---- Extracted records
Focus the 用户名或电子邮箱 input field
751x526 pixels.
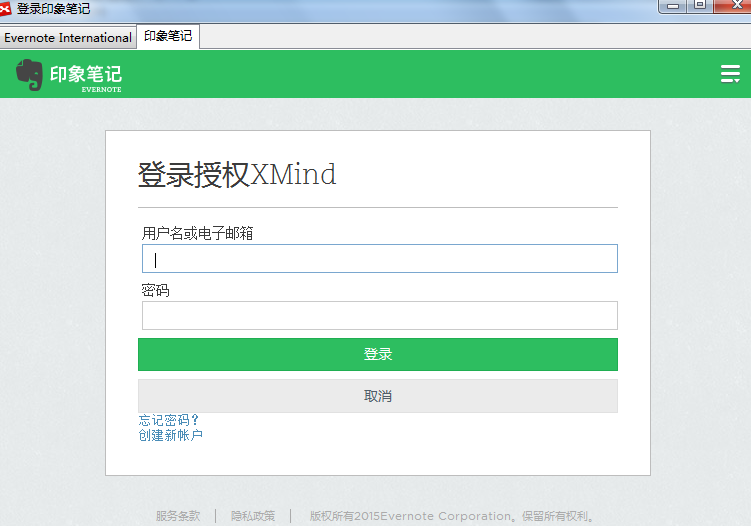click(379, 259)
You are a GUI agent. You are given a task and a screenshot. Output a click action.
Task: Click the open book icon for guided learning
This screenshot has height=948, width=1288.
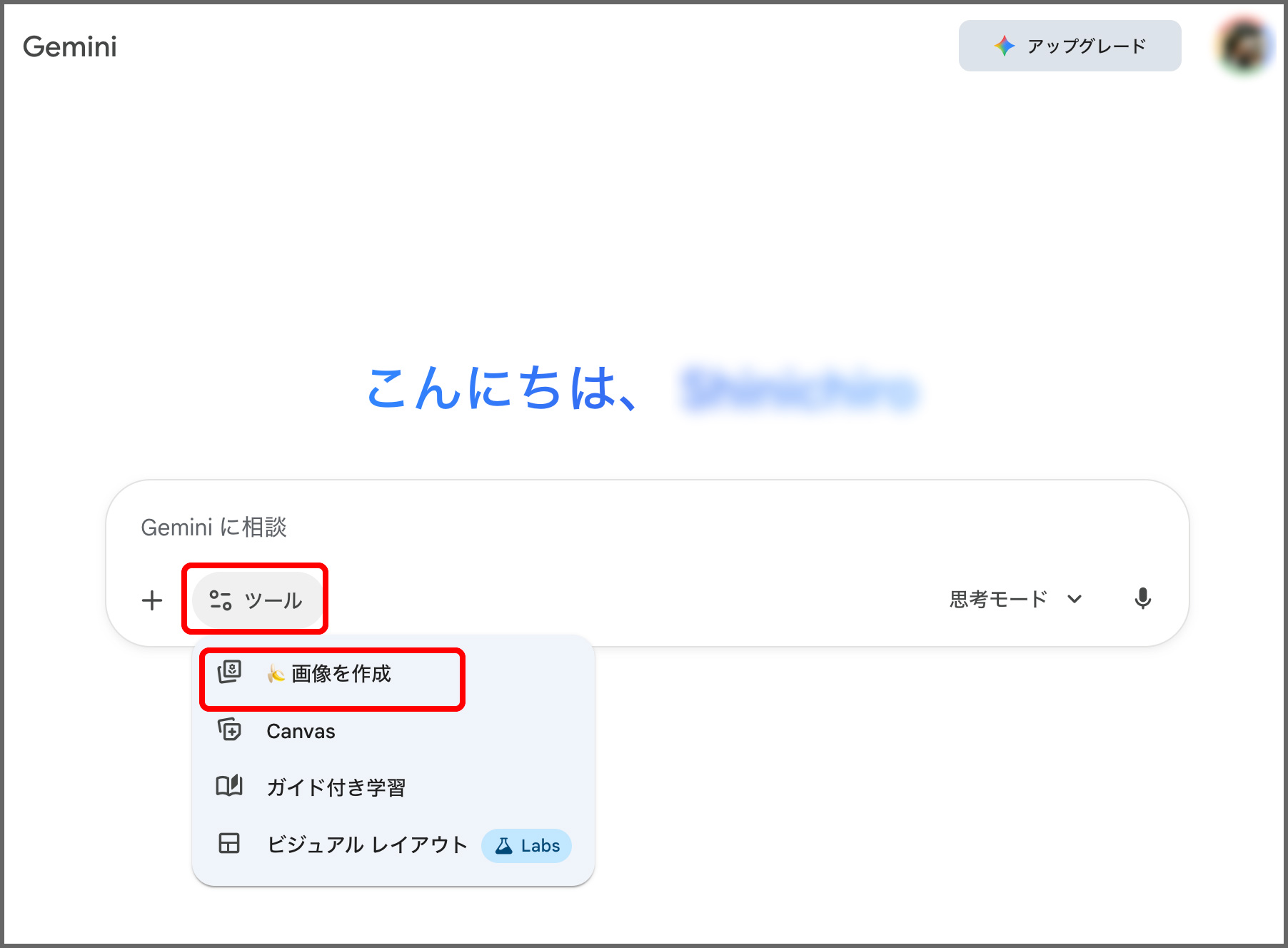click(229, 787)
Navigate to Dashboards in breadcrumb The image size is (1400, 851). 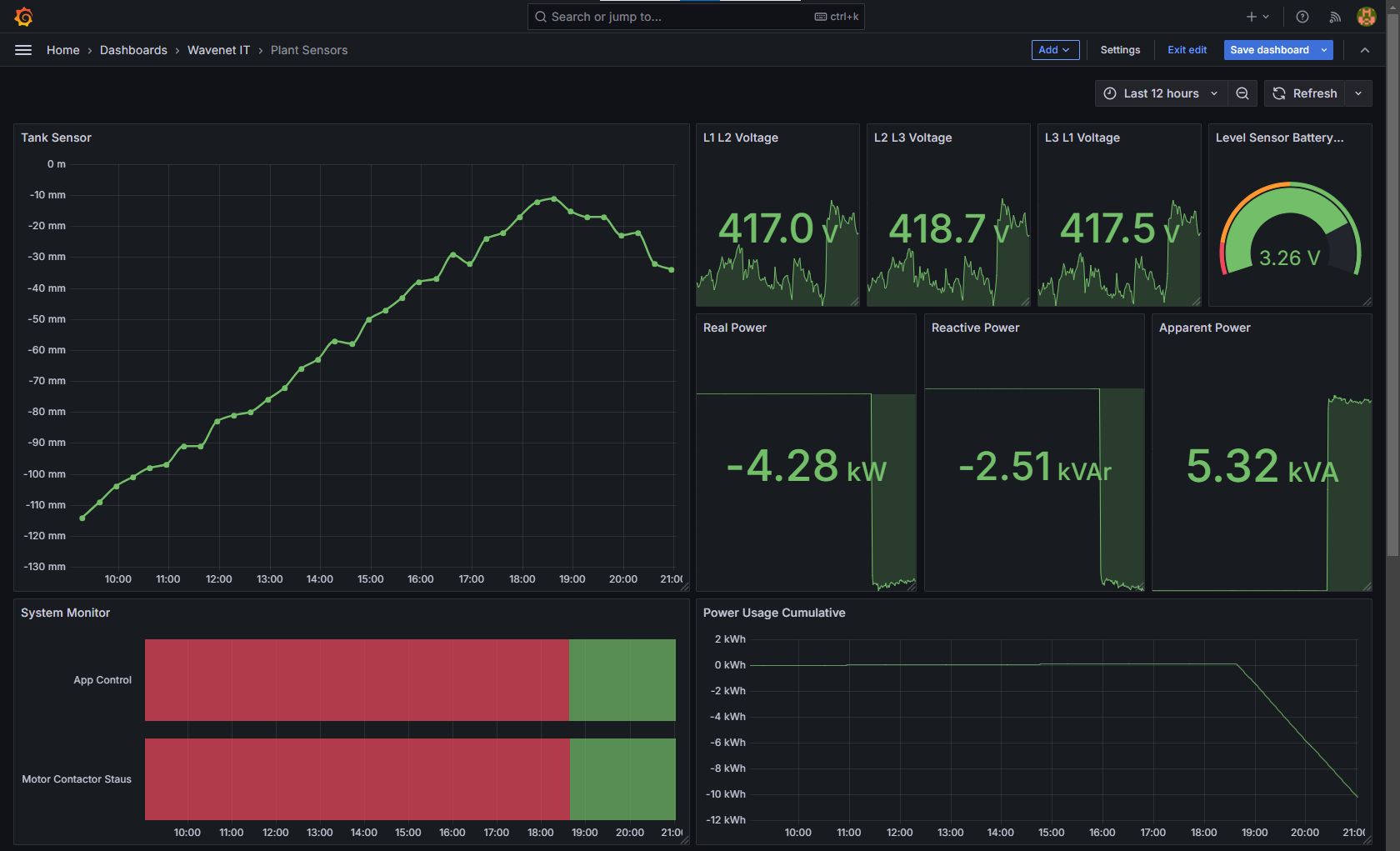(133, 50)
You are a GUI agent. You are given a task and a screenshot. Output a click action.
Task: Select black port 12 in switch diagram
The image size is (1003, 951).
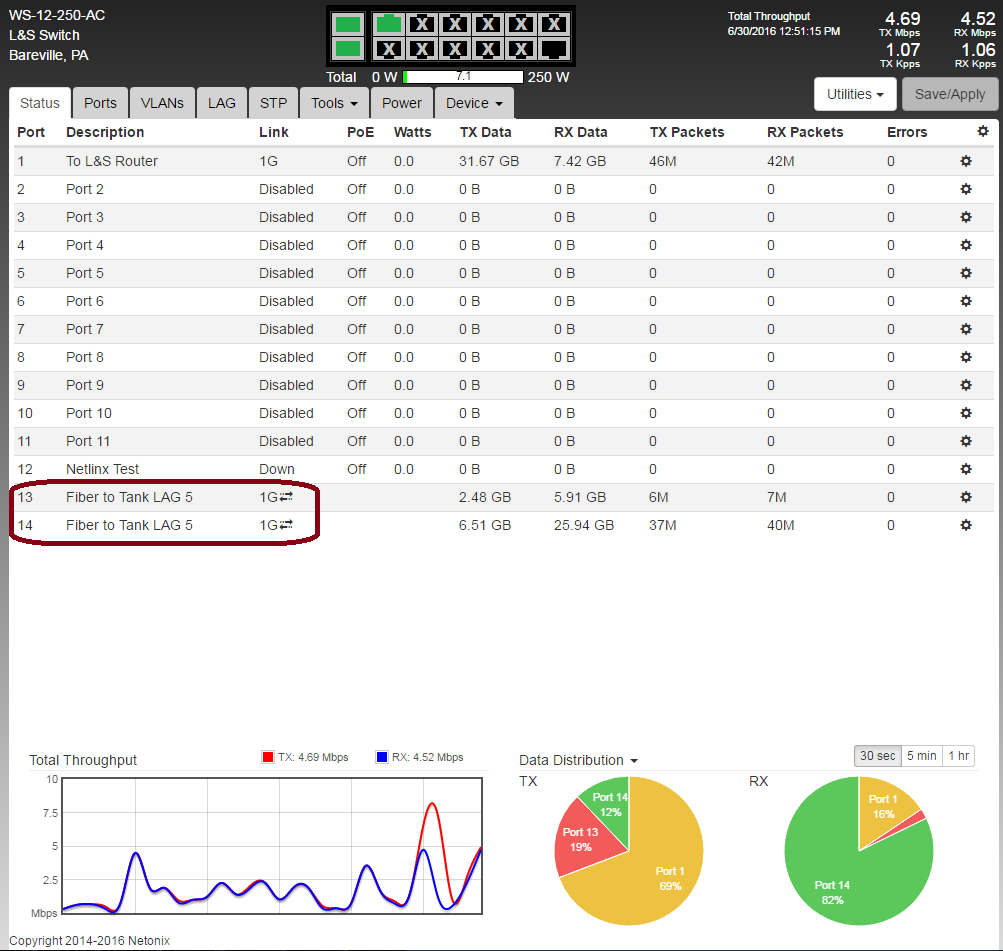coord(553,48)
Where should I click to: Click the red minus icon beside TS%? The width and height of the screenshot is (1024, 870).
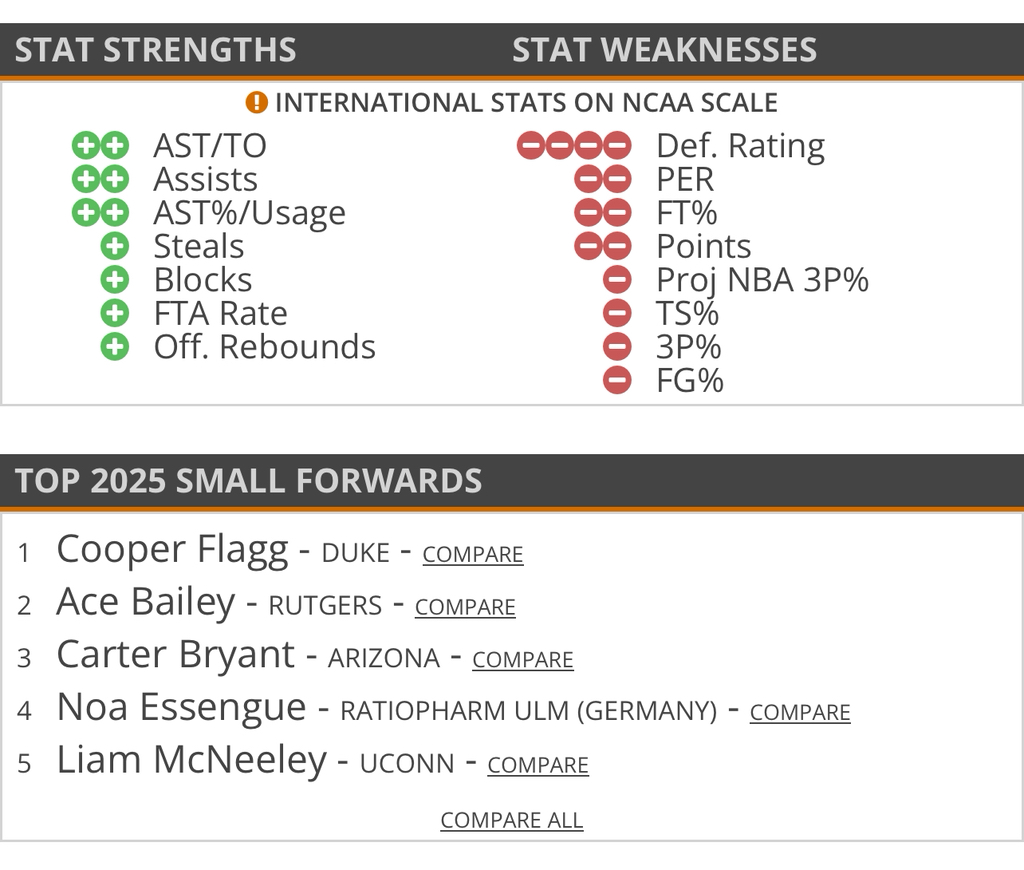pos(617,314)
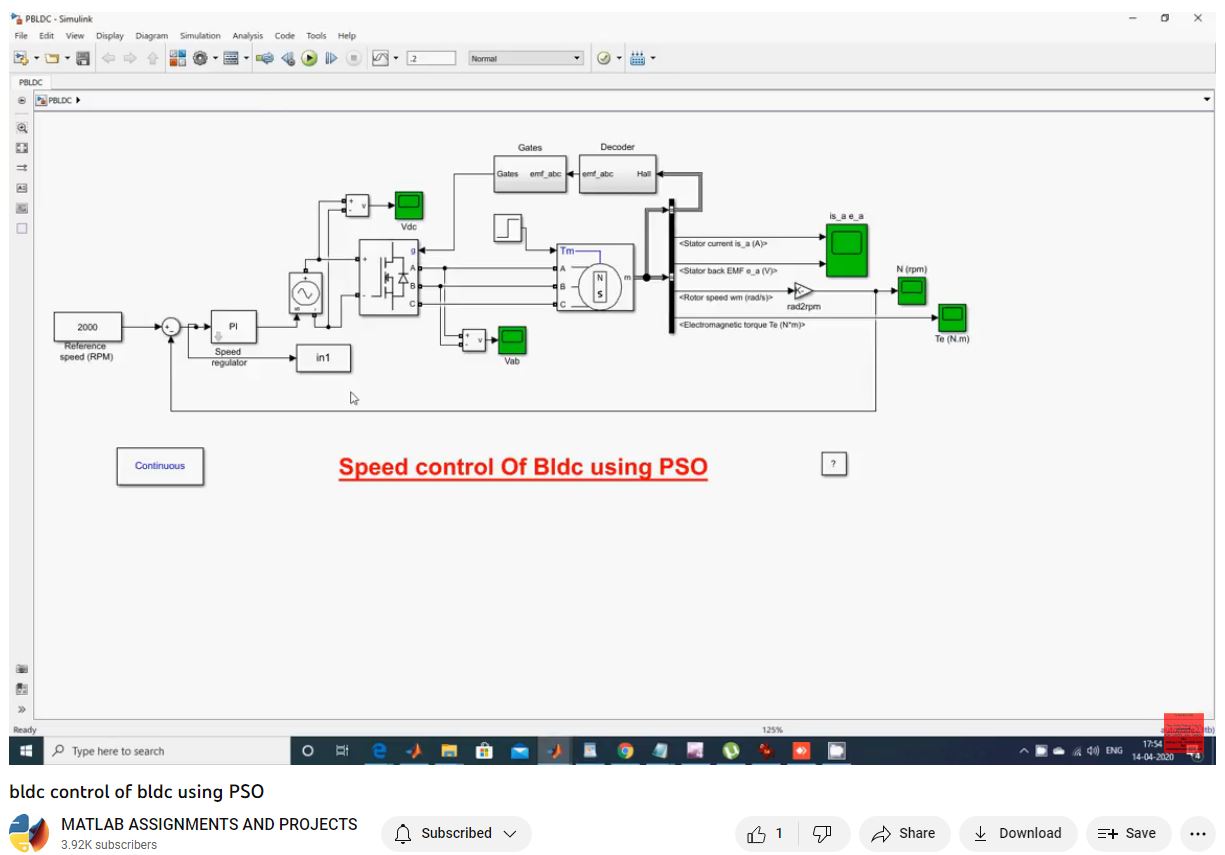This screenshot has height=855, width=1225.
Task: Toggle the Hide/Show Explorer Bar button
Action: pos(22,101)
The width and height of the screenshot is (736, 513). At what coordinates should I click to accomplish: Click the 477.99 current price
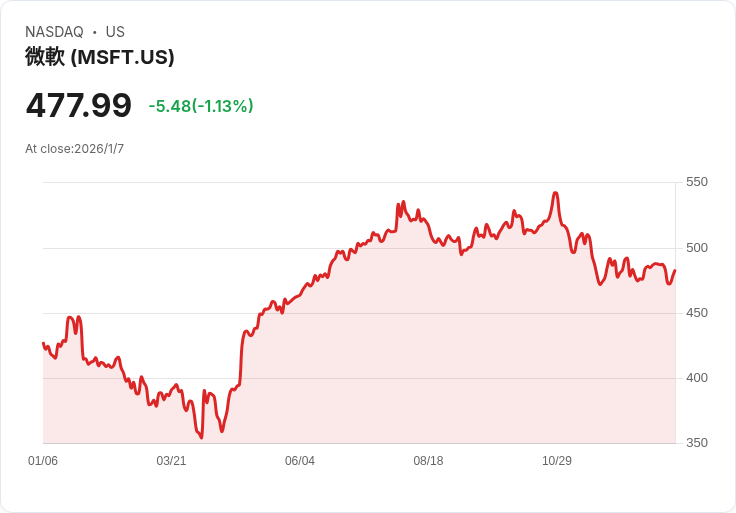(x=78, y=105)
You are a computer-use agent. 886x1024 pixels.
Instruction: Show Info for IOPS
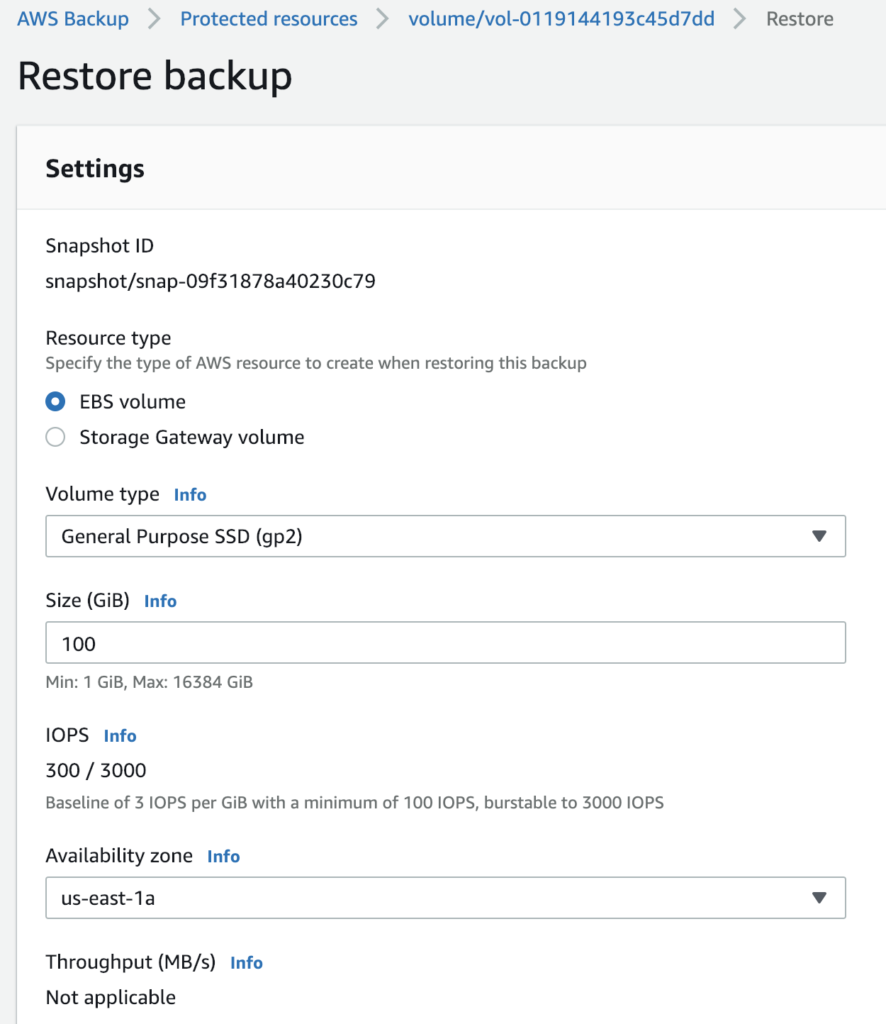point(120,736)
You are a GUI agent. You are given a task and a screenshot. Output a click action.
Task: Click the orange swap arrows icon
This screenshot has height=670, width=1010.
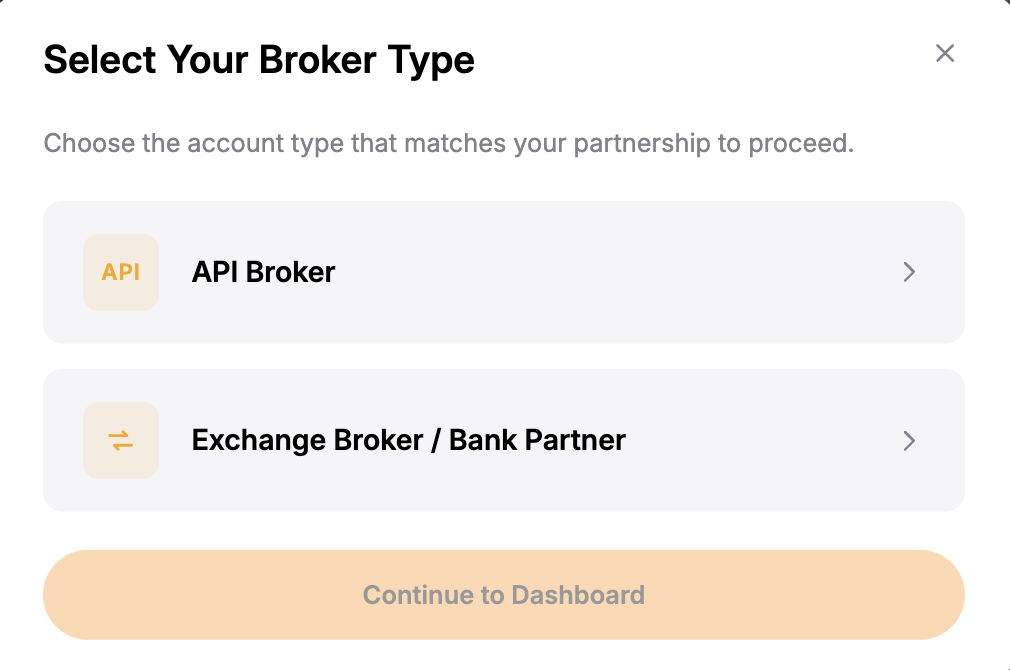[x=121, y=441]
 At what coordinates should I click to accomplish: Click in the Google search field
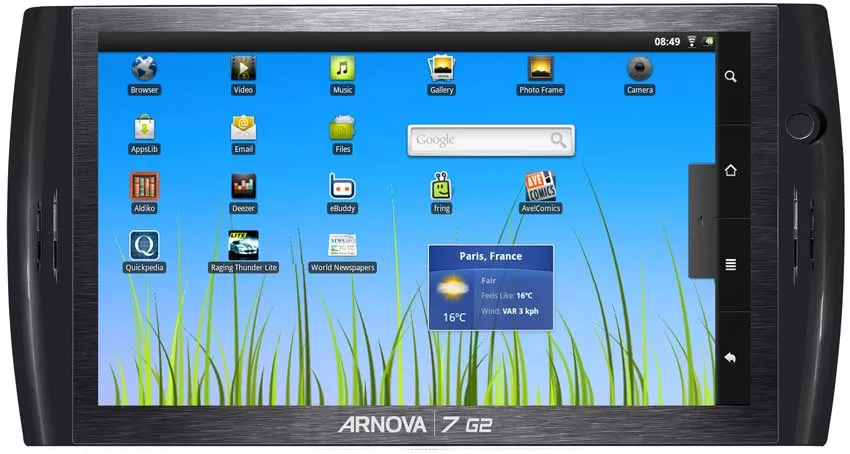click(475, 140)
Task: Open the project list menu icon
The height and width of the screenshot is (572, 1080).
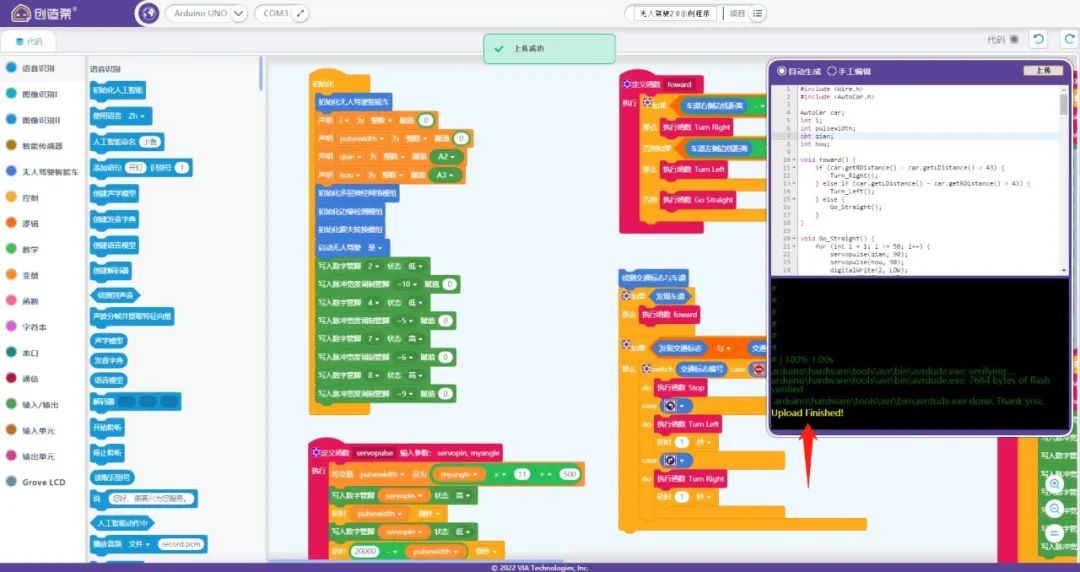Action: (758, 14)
--------
— What to do —
Without the pictures, transcribe the lines from the one containing "The height and" through the end of the data, exactly and only those.

— Answer space —
The height and width of the screenshot is (572, 1080).
Action: (758, 14)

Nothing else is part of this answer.